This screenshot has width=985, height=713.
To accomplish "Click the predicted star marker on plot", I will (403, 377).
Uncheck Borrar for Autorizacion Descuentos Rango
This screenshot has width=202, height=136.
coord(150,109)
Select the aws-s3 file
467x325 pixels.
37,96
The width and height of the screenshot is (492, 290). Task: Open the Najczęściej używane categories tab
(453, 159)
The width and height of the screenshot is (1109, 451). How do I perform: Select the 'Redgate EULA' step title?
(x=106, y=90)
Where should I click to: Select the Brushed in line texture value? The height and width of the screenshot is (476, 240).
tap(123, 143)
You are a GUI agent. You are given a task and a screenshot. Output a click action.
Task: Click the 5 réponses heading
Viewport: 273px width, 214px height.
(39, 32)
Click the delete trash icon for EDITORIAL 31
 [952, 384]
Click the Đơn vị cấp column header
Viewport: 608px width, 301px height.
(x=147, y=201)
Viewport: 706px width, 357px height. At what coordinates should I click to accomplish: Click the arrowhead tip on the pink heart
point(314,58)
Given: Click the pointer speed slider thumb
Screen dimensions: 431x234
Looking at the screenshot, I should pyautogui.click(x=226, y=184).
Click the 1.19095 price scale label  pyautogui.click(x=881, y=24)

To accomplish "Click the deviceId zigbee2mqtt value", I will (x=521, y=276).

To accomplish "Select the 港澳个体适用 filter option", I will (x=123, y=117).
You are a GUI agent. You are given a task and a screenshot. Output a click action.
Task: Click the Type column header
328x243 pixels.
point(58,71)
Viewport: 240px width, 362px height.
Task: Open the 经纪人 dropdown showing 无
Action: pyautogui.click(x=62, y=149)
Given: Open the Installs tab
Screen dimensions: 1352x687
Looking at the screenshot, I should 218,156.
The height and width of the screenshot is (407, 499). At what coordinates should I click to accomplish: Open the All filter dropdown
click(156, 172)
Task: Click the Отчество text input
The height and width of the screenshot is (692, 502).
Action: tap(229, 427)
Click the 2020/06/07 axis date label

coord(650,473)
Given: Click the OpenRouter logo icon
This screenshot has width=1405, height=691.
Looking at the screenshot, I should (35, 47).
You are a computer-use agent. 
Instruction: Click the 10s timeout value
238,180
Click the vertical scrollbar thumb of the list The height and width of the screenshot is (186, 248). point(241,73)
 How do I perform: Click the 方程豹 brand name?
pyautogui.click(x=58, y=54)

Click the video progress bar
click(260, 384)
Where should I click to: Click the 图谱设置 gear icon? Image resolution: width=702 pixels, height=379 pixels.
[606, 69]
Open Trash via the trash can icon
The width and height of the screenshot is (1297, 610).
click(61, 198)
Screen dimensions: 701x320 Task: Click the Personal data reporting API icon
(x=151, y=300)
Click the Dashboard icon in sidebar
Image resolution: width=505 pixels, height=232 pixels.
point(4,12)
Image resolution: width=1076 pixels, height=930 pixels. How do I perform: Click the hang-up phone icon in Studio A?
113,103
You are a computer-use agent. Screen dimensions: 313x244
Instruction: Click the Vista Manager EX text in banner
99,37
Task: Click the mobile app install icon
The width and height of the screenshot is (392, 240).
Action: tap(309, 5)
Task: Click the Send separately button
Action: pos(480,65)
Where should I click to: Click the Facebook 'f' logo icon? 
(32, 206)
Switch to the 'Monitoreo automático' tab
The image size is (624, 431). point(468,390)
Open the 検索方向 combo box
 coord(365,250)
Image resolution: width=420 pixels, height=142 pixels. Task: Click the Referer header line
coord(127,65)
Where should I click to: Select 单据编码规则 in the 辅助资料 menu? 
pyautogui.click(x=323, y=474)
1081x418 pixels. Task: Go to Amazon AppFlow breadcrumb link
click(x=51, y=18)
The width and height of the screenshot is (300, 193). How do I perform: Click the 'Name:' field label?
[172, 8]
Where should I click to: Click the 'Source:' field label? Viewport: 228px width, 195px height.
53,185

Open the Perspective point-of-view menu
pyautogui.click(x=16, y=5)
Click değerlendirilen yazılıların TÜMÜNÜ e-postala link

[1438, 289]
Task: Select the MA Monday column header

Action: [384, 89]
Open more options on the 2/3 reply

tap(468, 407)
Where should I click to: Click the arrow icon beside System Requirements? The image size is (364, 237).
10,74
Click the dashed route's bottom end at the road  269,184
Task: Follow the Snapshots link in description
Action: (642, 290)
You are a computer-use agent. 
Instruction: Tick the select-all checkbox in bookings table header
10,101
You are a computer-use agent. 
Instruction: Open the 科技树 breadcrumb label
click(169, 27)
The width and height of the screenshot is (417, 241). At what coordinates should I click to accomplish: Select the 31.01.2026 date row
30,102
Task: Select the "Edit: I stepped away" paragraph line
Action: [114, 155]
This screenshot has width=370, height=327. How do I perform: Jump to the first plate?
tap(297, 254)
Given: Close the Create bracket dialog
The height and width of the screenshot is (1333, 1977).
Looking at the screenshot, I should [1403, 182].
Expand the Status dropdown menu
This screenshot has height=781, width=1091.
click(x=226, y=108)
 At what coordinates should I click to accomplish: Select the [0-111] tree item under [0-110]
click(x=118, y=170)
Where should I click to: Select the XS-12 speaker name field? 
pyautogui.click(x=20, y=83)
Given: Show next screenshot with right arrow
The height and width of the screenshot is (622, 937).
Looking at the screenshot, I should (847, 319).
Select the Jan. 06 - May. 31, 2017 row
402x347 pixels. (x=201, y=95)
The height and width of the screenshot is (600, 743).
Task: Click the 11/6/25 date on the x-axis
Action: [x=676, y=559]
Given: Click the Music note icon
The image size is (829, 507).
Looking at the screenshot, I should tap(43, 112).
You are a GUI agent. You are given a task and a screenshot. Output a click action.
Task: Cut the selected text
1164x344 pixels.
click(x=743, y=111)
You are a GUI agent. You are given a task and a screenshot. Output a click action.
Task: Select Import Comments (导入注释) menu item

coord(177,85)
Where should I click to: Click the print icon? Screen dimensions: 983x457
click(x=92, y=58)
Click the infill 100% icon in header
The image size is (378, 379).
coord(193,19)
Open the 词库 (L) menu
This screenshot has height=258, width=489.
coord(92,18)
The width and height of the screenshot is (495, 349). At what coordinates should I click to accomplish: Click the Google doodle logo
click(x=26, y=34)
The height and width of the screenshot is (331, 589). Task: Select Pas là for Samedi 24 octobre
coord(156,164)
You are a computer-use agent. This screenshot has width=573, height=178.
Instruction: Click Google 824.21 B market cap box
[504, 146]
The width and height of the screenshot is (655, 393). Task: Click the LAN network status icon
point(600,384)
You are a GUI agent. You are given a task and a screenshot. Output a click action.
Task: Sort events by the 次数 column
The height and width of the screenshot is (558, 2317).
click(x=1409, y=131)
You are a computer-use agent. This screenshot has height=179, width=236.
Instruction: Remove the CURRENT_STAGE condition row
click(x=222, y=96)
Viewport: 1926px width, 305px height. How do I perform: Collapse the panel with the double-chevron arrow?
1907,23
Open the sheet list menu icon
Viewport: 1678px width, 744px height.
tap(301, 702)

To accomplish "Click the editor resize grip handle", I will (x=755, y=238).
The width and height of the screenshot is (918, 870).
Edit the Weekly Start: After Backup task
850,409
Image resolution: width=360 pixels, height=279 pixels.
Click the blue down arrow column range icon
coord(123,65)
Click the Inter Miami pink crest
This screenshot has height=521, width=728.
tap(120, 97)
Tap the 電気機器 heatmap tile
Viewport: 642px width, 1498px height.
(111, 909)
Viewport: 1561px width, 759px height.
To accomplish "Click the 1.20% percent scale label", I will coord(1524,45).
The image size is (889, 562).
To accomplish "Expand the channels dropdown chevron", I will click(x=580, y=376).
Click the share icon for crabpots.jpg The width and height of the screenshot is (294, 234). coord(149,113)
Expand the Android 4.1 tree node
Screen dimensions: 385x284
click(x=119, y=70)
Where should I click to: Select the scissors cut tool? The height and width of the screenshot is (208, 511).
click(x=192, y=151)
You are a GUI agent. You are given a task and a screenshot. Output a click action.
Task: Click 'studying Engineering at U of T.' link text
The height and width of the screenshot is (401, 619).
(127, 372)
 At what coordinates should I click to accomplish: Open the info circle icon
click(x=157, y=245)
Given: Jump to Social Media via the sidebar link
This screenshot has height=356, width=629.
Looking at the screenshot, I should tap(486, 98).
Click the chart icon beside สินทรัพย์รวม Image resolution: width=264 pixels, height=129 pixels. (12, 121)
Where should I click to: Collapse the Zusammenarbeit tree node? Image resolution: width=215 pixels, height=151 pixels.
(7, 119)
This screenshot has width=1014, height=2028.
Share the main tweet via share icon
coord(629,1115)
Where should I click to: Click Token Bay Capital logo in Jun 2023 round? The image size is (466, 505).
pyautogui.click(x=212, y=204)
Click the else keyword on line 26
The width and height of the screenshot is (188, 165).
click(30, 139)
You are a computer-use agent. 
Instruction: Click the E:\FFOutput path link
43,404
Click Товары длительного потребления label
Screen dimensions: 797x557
━━━━━━━━━━━━━━━━
» **ACTIVITY**: Match on "thumb" and report each line of the data above that has it.

» **THE ANSWER**:
Given: Click the pointer speed slider thumb
Click the vertical scrollbar thumb of the list The height and width of the screenshot is (186, 248). point(241,73)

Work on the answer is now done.